▶ _YOUR INSTRUCTIONS_
The range to repeat runs from the line with "Click Cancelar in" to the last line below, both ends included; give it exactly and without pictures.

[Saved entries]
►

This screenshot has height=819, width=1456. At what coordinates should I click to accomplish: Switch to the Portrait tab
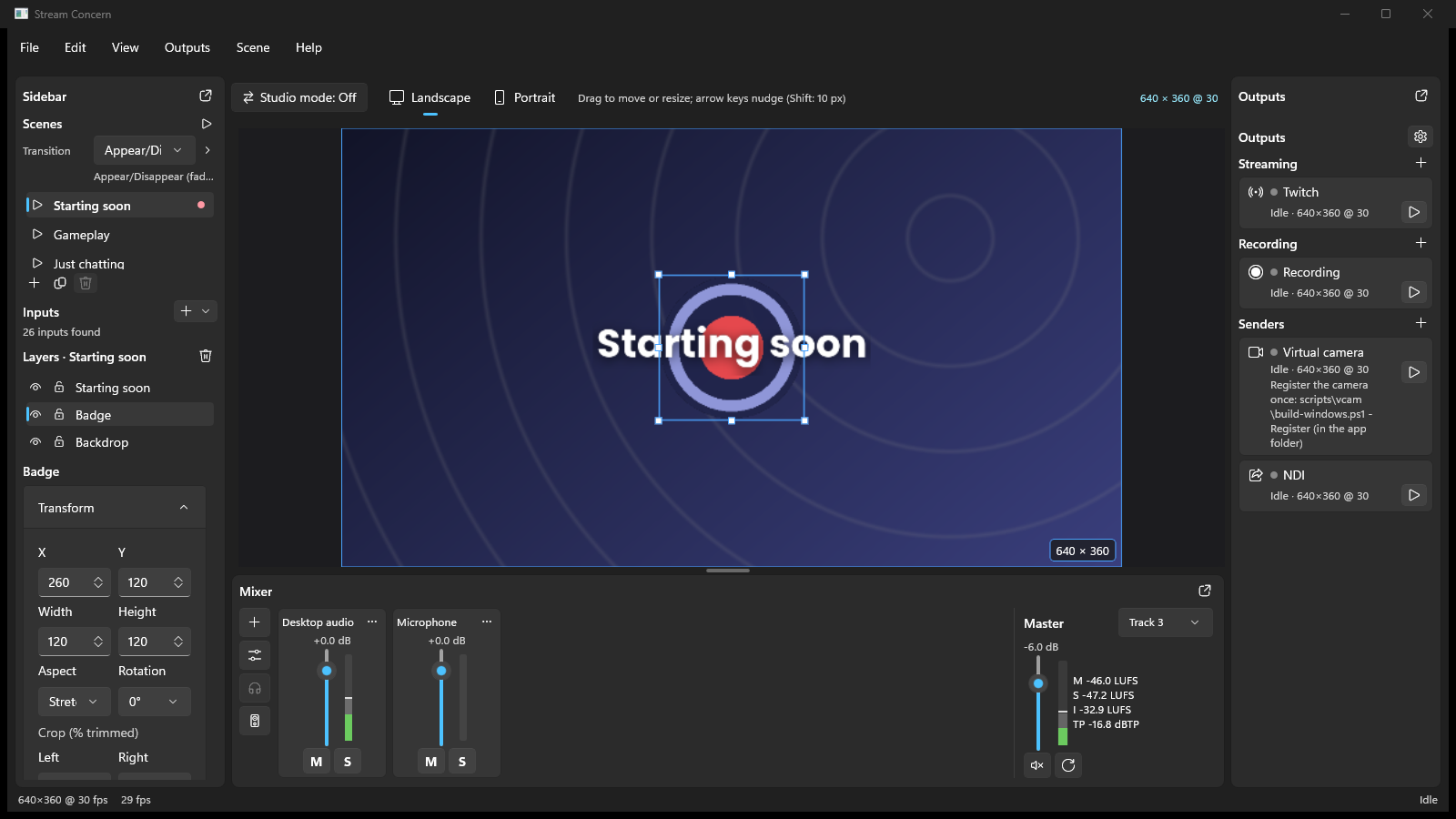click(x=524, y=97)
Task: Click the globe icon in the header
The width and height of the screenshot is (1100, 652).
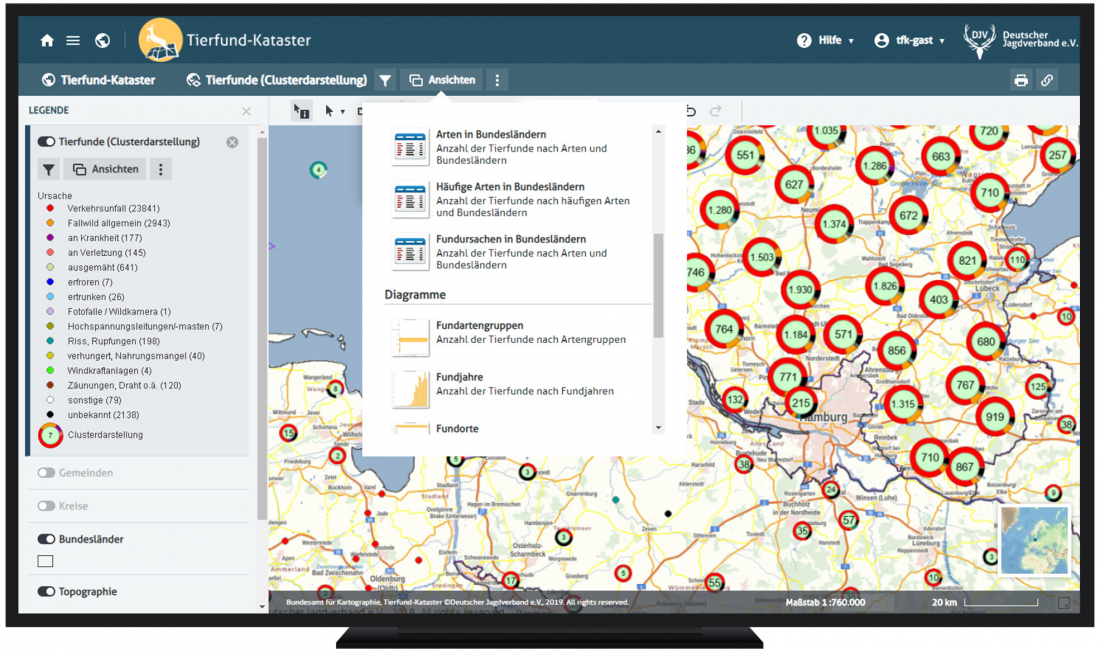Action: pyautogui.click(x=102, y=41)
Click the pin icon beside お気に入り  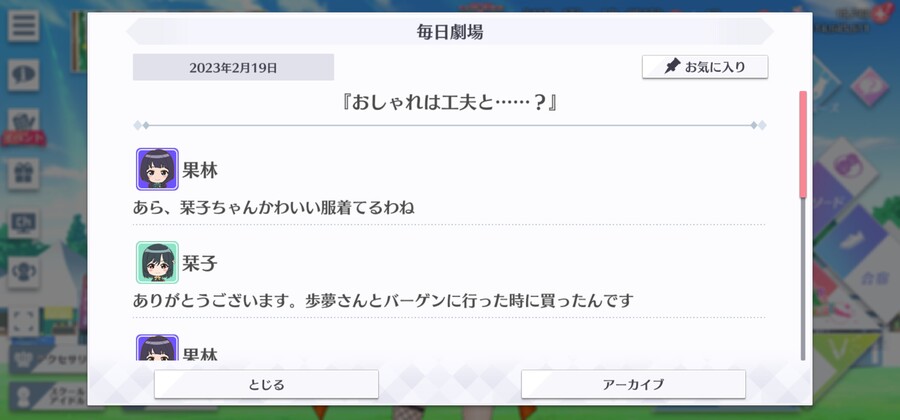tap(672, 67)
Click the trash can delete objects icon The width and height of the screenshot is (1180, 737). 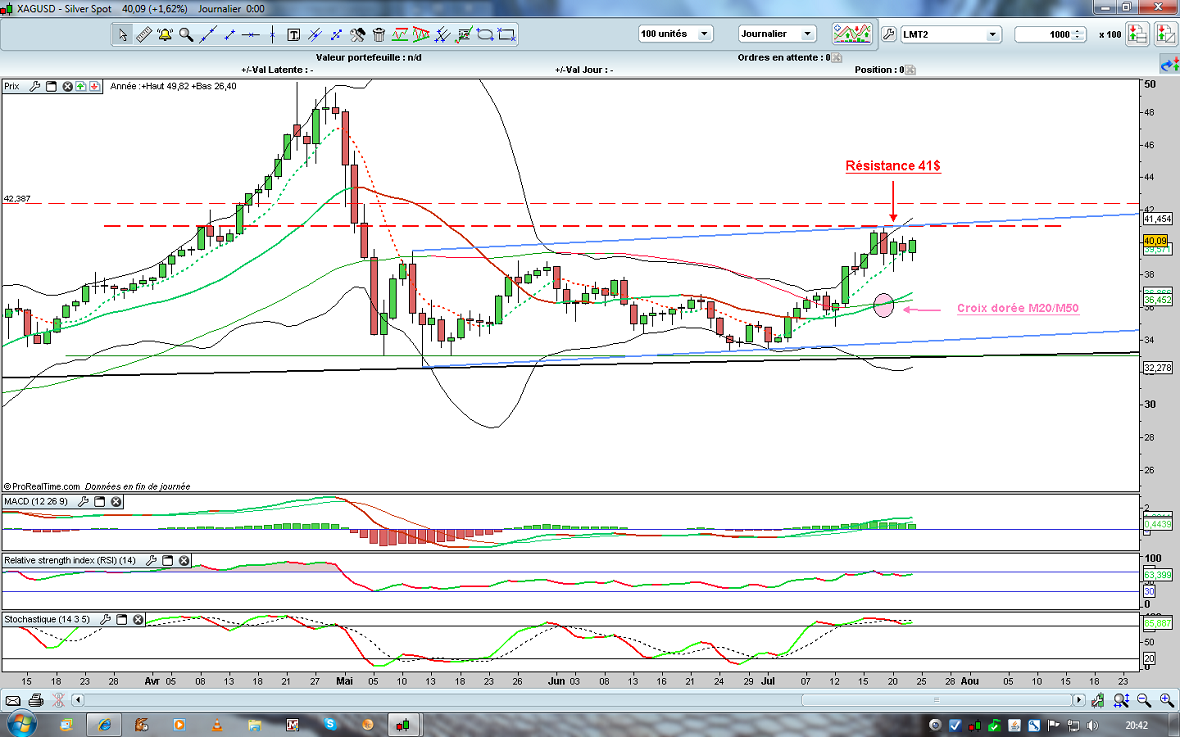(x=377, y=35)
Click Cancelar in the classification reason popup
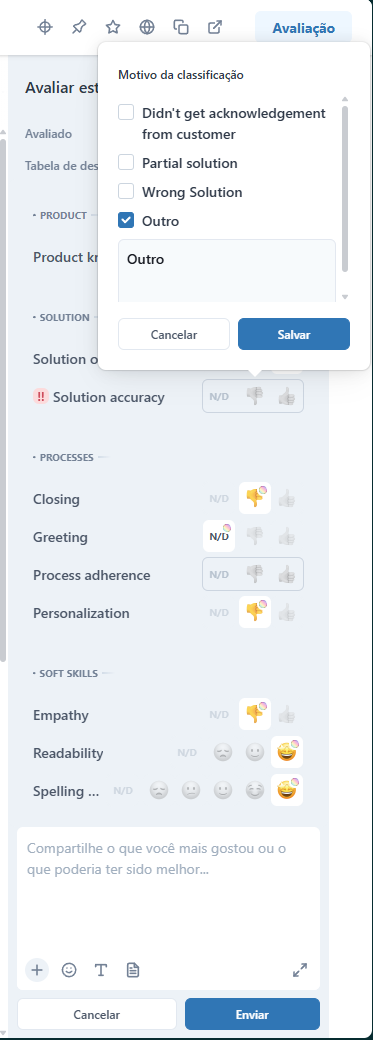Viewport: 373px width, 1040px height. [x=174, y=334]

◄

▶ _EXPECTED OUTPUT_
Click Cancelar in the classification reason popup
Viewport: 373px width, 1040px height. [x=174, y=334]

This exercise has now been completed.